To avoid this, you can use the below notation for null pointer check.

<beans:bean id=”invokeHandler1″ class=”com.murali.test.xa.InvokeTestHandler”>
<beans:property name=”resolveExp” value=”#{testHandler.getVal()?.toLowerCase()}” />
</beans:bean>

if getVal() is null, it returns null to getResolveExp() method in InvokeTestHandler.

Case 4: Access to static methods and constants

T() notation is used to evaluate static methods and constants in spring config file.

<property name=”multiplier” value=”T(java.lang.Math).PI” />

It sets the constant value PI to mulitplier variable.

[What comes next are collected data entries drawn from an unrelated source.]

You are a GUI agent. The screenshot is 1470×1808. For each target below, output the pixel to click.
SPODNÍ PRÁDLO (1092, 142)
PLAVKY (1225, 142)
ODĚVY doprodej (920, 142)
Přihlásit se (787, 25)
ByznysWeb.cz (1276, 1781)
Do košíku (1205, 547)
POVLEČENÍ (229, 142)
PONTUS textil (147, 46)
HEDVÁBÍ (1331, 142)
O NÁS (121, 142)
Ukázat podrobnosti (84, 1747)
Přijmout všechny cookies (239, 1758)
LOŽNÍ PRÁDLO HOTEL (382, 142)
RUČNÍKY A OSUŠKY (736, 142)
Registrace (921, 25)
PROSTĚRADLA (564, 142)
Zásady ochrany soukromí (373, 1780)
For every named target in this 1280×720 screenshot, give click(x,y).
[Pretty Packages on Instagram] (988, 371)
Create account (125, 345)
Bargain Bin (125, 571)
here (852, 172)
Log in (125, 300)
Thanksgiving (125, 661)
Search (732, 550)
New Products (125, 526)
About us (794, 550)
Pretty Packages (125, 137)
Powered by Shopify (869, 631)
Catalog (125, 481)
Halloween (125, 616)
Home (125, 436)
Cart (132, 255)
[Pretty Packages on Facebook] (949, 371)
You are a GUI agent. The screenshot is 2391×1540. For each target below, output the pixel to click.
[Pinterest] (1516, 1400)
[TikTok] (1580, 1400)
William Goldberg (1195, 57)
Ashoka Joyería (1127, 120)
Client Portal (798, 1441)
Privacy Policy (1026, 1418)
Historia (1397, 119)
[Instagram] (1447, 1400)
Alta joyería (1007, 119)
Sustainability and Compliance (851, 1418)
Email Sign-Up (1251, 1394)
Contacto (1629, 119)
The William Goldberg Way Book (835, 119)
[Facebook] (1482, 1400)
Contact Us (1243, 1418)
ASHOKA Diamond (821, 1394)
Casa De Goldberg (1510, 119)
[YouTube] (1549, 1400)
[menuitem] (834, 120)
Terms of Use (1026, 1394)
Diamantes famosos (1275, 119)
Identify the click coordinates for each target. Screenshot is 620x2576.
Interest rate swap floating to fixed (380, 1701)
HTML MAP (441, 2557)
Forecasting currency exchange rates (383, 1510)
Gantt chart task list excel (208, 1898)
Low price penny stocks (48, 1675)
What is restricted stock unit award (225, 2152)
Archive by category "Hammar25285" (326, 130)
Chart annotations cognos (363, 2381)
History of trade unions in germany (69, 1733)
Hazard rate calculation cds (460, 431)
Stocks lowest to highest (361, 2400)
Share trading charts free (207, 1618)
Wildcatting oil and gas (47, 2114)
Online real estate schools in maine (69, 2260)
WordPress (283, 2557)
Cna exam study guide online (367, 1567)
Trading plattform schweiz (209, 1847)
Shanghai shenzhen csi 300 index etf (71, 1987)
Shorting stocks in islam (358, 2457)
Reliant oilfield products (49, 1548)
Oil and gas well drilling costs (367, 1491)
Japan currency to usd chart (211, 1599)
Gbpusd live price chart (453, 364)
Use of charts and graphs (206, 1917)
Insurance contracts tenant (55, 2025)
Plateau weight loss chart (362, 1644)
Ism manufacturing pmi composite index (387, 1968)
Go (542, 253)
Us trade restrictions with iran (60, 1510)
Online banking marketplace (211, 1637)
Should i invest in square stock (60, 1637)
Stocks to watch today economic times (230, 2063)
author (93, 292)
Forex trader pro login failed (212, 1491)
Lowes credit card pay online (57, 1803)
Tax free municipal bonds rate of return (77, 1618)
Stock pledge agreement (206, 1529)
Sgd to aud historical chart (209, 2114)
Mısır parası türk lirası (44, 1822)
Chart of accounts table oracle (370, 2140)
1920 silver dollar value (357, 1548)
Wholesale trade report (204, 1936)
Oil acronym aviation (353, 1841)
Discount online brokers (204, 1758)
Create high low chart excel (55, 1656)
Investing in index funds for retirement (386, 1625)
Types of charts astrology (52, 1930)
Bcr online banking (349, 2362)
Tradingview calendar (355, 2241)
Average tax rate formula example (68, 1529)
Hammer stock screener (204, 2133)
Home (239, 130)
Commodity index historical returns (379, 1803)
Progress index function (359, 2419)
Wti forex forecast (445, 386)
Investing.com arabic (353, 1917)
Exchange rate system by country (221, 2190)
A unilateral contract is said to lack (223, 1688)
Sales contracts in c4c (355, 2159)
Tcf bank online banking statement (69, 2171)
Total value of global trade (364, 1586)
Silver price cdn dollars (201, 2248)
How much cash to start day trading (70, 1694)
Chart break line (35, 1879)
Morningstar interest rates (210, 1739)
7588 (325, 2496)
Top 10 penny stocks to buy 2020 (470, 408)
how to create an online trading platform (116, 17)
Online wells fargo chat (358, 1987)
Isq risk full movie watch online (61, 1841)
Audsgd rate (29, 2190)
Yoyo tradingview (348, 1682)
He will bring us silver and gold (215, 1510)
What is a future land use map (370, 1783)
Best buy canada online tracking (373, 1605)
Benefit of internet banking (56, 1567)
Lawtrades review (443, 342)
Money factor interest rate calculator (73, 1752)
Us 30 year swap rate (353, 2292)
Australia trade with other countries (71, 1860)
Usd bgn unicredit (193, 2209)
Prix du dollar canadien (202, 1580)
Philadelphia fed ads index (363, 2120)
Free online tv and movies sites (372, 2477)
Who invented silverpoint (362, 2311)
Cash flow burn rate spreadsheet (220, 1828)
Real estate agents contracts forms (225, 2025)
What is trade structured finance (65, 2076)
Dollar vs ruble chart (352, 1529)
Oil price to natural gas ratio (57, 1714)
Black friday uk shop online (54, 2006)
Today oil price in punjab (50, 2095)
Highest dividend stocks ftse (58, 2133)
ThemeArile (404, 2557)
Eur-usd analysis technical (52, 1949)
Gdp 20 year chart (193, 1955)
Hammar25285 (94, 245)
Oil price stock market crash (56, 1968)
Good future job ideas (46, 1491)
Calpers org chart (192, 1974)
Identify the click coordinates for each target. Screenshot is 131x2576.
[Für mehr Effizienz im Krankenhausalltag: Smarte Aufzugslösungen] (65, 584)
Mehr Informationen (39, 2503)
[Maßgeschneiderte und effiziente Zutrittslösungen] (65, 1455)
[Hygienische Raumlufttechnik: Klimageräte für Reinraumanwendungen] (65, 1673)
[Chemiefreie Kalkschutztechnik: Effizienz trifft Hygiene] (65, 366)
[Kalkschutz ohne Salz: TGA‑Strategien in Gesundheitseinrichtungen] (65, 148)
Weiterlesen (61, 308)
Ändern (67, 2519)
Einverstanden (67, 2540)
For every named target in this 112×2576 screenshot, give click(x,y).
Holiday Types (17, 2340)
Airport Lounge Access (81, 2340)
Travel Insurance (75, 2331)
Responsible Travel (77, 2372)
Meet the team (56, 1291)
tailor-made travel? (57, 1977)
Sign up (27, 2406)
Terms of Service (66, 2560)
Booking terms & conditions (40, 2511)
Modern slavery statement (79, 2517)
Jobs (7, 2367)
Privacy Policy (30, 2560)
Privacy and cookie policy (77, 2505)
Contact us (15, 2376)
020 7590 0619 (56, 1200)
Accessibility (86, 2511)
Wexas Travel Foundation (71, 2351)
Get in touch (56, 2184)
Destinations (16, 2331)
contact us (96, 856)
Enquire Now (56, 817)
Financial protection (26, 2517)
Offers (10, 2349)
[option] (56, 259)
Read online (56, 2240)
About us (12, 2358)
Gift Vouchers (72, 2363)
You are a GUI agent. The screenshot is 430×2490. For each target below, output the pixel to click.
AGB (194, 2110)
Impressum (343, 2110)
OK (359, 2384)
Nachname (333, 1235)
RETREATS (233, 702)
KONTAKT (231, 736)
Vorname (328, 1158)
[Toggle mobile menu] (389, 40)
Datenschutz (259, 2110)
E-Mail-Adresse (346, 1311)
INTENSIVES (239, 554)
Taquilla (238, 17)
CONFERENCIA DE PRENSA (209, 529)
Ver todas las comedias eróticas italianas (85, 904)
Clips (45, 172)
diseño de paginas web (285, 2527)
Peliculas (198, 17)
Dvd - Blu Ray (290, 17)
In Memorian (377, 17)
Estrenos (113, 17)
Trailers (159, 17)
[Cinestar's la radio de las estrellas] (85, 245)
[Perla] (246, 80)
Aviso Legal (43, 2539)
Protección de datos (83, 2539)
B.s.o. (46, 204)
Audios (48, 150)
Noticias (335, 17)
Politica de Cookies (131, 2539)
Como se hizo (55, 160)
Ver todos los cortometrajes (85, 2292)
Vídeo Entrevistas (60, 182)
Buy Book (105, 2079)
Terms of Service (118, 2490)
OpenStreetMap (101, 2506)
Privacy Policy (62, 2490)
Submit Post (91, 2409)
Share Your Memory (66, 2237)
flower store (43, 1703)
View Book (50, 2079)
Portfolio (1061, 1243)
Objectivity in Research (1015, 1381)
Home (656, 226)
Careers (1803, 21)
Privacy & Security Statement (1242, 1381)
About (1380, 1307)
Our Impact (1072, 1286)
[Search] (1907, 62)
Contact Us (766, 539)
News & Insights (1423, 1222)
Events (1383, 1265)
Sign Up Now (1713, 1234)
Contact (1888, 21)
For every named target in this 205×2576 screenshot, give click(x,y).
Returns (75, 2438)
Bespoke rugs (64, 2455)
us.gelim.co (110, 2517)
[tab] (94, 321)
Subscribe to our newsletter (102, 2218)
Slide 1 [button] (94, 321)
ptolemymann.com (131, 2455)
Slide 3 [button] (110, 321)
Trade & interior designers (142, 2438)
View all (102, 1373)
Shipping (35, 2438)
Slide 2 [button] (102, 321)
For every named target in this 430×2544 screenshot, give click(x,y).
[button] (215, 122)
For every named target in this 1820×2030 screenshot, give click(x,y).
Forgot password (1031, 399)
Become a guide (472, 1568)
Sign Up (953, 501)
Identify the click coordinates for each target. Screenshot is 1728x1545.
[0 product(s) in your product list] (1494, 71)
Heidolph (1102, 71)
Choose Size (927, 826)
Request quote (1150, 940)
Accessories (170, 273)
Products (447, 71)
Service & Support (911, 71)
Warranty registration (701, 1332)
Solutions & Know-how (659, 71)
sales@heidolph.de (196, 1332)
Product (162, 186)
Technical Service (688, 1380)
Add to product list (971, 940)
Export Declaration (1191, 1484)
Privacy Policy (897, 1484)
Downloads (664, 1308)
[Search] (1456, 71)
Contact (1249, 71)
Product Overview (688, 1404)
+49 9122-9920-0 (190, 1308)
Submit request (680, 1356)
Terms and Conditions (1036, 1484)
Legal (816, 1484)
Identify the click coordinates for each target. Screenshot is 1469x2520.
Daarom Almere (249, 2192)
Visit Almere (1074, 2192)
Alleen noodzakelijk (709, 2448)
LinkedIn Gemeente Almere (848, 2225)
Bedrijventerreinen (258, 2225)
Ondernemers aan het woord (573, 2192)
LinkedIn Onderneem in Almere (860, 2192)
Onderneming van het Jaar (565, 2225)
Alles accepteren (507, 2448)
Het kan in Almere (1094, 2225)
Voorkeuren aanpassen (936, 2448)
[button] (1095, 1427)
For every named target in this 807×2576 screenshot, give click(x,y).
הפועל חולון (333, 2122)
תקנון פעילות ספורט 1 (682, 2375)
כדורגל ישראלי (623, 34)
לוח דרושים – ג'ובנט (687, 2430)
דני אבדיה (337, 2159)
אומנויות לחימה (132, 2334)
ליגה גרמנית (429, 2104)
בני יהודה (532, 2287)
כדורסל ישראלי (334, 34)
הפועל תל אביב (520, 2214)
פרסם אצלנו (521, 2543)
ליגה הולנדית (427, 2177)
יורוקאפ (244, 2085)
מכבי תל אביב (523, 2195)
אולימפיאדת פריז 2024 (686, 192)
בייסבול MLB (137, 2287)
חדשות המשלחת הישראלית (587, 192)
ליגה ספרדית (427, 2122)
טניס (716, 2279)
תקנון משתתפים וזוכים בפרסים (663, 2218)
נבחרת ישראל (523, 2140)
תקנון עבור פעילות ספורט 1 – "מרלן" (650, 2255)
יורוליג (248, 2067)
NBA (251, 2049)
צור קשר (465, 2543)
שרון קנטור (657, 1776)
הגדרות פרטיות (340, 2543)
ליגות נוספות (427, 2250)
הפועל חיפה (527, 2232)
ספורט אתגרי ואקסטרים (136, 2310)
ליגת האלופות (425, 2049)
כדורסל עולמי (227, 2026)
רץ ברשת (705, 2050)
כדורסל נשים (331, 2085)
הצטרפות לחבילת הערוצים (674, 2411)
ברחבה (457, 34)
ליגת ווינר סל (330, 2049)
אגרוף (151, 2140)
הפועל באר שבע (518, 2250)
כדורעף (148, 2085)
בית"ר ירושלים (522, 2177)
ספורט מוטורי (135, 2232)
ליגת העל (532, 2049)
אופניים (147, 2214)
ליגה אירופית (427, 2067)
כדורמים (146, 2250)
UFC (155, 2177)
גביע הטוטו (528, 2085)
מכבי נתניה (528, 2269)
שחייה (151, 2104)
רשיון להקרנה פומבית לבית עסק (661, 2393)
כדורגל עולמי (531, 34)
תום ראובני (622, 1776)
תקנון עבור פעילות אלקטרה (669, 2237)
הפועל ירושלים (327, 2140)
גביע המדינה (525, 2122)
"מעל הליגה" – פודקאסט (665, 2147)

To wire a random number (between 0 and 1) into a bean property,

<property name=”randomNumber” value=”T(java.lang.Math).random()” />

To wire the randomNumber property, it will use Math.random() method to determine the value for that property.

Case 5: Resolving match expressions

When working with text, it’s sometimes useful to check to see if that text matches a certain pattern. SpEL supports pattern matching in expressions with its matches operator.

The result of a matches evaluation is a boolean value; true if the value matches the regular expression, false otherwise.

To demonstrate the matches operator, suppose that we want to check to see if a String contains a valid email address. In that case, we could apply the matches operator like this:

<property name=”validEmail” value= “#{admin.email matches ‘[a-zA-Z0-9._%+-]+@[a-zA-Z0-9.-]+\\.[a-zA-Z]{2,4}’}”/>

Also, you load the properties file and get a value of key from properties file like below.

<util:properties id=”settings” location=”classpath:settings.properties” />
<property name=”url” value=#{settings[‘test.URL’]}”/>

test.URL is the key in settings.properties file. It sets the value for test.URL key to url variable.